» **SOURCE TEXT**:

Overview Of Clock Source In ARM Cortex-M

Microcontrollers rely on their clock source, which is essential for synchronizing the processor, bus, and peripherals. The clock's speed dictates the execution rate of processor instructions, making it a critical performance factor. However, the significance of the clock source and its frequency in microcontrollers can vary. The level of importance hinges on the specific tasks and interfaces of the microcontroller.

Two key factors must be considered: the clock's speed, influencing the pace of operations, and the clock's accuracy, affecting the consistency of time intervals between each clock cycle and potential fluctuations in clock speed over time. In this article, I'll try to go through various clock sources in typical ARM Cortex M devices and how to configure them using a simple C program.

Why the Clock Source Matters?

The central processor within the microcontroller can be envisioned as a synchronized sequence of logical blocks, each dedicated to a specific task. When the microcontroller's clock system runs at a slower pace, the processing time increases. Conversely, if the clock runs too quickly, there might not be sufficient time to finish the necessary tasks before the next cycle commences. This processor interacts with various component blocks, such as dynamic memory and interface pins. Any substantial deviation in clock speed will result in unpredictable outcomes for the microcontroller's internal operations.

Most clock sources for microcontrollers can be categorized into two main types: one relies on mechanical resonant components, like crystals and ceramic resonators, while the other utilizes electrical phase-shift circuits, such as RC (resistor, capacitor) oscillators.

Differences Between Mechanical Resonators and RC Oscillators

Crystal and ceramic resonator-based oscillators (mechanical) typically provide very high initial accuracy and a moderately low-temperature coefficient. RC oscillators, in contrast, provide fast startup and low cost but generally suffer from poor accuracy over temperature and supply voltage, and show variations from 5% to 50% of nominal output frequency.

» **INFORMATION PROVIDED**:
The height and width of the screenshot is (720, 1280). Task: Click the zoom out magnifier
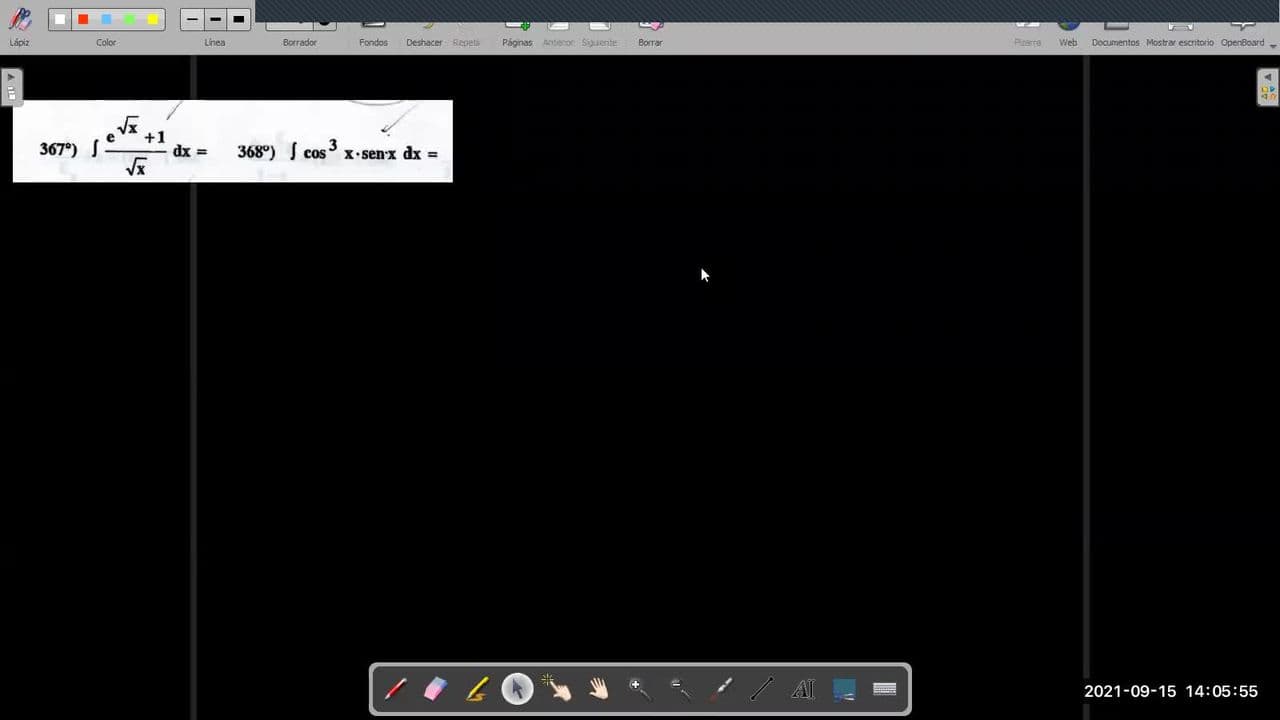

» **INSTRUCTIONS**:
1. Summarize the clock source article in two sentences.
2. Rewrite the paragraph of the clock source article that begins "The central processor within the microcontroller" as a bulleted list that keeps its main facts.
3. According to the clock source article, how far can the output frequency of RC oscillators vary from nominal?
Answer from the clock source article alone, not from the data.

» **LIST OF SOLUTIONS**:
1. Microcontrollers depend on a clock source to synchronize the processor, bus, and peripherals, and both the clock's speed and its accuracy must be considered. Most clock sources are either mechanical resonators, such as crystals and ceramic resonators, which give high initial accuracy, or RC oscillators, which start fast and cost little but have poor accuracy over temperature and supply voltage.

2.
- The central processor can be seen as a synchronized sequence of logical blocks, each with a specific task.
- A slower clock increases processing time.
- A clock that runs too fast may not leave enough time to finish tasks before the next cycle begins.
- The processor interacts with component blocks such as dynamic memory and interface pins.
- Any substantial deviation in clock speed produces unpredictable results in the microcontroller's internal operations.

3. From 5% to 50% of nominal output frequency.